The power supply is the heart. It is what delivers the electricity that every other part of the system needs to operate on. Just like the human heart delivers blood to all parts of the body.

Therefore, the PSU is the MOST important part of your system!

Everyone overlooks this. People are always looking at cases (you don't need a case to use a computer if you're careful), monitors and the vitrol-filled CPU wars (AMD vs Intel) and the flavor of the month motherboard and graphics cards. But a PSU is only given a passing glance--"buy just slightly more watts than you need", etc.

However the PSU should be your MOST important part that you research for your system! The PSU has to deliver steady, high quality voltage to the motherboard so the VRM's can feed the CPU and components what they need. A low quality PSU can not only make your video games crash and shut off, but it can even start a fire!! That's right..a bad PSU has a bigger chance of burning itself out AND killing your CPU and motherboard than anything else! And under worst case conditions, can cause a fire.

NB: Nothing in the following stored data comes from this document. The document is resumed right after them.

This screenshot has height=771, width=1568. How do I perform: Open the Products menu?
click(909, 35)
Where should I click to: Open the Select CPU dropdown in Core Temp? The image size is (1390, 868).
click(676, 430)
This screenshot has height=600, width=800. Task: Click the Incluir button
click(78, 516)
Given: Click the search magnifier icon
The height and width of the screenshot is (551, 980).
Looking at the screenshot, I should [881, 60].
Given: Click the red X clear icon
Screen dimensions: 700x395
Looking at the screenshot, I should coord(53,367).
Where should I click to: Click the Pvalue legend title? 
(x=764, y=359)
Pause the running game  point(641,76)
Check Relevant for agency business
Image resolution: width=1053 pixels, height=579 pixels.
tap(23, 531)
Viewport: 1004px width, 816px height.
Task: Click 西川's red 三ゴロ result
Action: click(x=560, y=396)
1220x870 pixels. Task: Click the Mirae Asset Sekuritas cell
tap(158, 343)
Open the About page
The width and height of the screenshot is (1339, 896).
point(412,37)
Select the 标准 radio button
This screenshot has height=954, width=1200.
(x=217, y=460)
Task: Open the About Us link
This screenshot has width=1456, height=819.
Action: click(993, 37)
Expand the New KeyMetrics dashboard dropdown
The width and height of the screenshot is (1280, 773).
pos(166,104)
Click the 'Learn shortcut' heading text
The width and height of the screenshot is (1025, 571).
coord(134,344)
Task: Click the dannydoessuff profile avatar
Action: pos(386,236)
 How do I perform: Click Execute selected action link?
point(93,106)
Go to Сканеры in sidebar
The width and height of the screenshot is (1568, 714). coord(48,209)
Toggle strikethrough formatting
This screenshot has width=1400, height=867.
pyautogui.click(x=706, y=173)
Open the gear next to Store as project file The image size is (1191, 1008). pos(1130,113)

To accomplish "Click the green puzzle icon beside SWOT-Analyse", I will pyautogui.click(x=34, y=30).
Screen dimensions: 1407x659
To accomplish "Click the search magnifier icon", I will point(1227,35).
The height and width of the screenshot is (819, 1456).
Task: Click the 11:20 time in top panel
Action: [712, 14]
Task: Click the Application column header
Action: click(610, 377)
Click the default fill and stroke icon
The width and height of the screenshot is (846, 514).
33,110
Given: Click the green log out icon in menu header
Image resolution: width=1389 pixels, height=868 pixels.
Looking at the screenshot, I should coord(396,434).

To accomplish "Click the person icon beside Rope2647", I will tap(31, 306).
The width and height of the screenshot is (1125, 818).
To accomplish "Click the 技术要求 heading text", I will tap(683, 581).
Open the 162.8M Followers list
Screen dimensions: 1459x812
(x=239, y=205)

You do NOT want a gutless wonder powering your expensive and valuable computer system!

A high quality PSU has protection components in it that will not only detect faults in the motherboard, like surges and short circuits, and not power on if something is completely out of spec, but if a high quality PSU fails badly, it has a MUCH higher chance of the protection mechanism tripping and shutting it off, without sending 12v to your expensive CPU and destroying it. So it pays to do your research and buy a high quality model. High quality doesn't mean tons of watts. If you are only pulling 500 watts, you do not need a Corsair AXi AX1600i (probably the best power supply on the market), which is a 1600 watt unit. A high tier 650-700W unit will work just fine (just don't buy a 500 or 550W unit--you're cutting it WAY too close and efficiency drops off HARD that close). But please--expand your budget (may be hard in quarantine times) and maybe do without for awhile, until you get enough saved. Do NOT skimp on the PSU. Low end CPU's and video cards can be upgraded. Generally speaking, you want to get a decent motherboard and high quality PSU, then decide on RAM, CPU and video card support for it.
 
Reactions: King_V
So, for power:
  • CPU -> 84W, but figure worst case it might run as high as 110W
  • GPU -> 170W, but figure worst case it might run as high as 200W
  • Everything else (hard drive, motherboard, RAM, maybe optical drive, a few fans) -> 100W
You will probably never actually quite hit that number, but 410W.

I would suggest 550W would be just fine. What country are you buying in?